What you will do:
Exactly the lines from the one with "Opportunités (194, 2568)" through the end of the records below are to be output, the first and last included, and no others.

Entries supplied Start Marker

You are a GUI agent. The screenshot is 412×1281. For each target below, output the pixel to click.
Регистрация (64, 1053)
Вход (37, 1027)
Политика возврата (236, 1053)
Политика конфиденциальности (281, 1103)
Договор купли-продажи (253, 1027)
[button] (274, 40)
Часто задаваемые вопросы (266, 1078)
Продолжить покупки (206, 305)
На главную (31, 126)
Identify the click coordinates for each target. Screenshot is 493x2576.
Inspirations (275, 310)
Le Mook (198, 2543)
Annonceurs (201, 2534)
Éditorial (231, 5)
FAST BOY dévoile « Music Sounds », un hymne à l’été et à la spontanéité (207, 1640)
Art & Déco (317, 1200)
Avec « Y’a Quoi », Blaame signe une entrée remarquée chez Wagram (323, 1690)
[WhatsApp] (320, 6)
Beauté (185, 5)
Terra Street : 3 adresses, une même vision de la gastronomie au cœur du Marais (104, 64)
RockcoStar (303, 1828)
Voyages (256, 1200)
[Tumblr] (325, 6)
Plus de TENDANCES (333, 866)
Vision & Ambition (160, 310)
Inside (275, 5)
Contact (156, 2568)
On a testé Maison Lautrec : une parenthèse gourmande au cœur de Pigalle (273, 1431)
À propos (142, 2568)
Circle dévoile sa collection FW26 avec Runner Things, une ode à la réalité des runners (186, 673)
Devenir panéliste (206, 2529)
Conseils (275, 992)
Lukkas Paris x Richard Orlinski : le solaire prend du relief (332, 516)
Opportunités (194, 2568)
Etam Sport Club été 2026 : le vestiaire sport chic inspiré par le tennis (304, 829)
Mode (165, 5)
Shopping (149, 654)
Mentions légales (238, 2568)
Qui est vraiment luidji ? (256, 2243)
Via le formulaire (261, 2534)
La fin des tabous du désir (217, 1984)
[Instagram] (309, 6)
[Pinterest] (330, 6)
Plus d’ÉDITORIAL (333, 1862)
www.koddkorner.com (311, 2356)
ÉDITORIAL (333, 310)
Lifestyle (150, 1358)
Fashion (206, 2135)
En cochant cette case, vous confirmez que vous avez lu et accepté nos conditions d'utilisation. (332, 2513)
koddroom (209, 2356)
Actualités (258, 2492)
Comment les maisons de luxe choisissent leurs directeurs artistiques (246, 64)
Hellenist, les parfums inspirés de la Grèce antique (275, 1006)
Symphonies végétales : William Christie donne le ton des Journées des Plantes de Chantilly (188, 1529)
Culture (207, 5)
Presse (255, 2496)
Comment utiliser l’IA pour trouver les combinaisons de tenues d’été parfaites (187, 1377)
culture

Entries supplied End Marker

Solution for this exercise:
Opportunités (194, 2568)
Etam Sport Club été 2026 : le vestiaire sport chic inspiré par le tennis (304, 829)
Mode (165, 5)
Shopping (149, 654)
Mentions légales (238, 2568)
Qui est vraiment luidji ? (256, 2243)
Via le formulaire (261, 2534)
La fin des tabous du désir (217, 1984)
[Instagram] (309, 6)
[Pinterest] (330, 6)
Plus d’ÉDITORIAL (333, 1862)
www.koddkorner.com (311, 2356)
ÉDITORIAL (333, 310)
Lifestyle (150, 1358)
Fashion (206, 2135)
En cochant cette case, vous confirmez que vous avez lu et accepté nos conditions d'utilisation. (332, 2513)
koddroom (209, 2356)
Actualités (258, 2492)
Comment les maisons de luxe choisissent leurs directeurs artistiques (246, 64)
Hellenist, les parfums inspirés de la Grèce antique (275, 1006)
Symphonies végétales : William Christie donne le ton des Journées des Plantes de Chantilly (188, 1529)
Culture (207, 5)
Presse (255, 2496)
Comment utiliser l’IA pour trouver les combinaisons de tenues d’été parfaites (187, 1377)
culture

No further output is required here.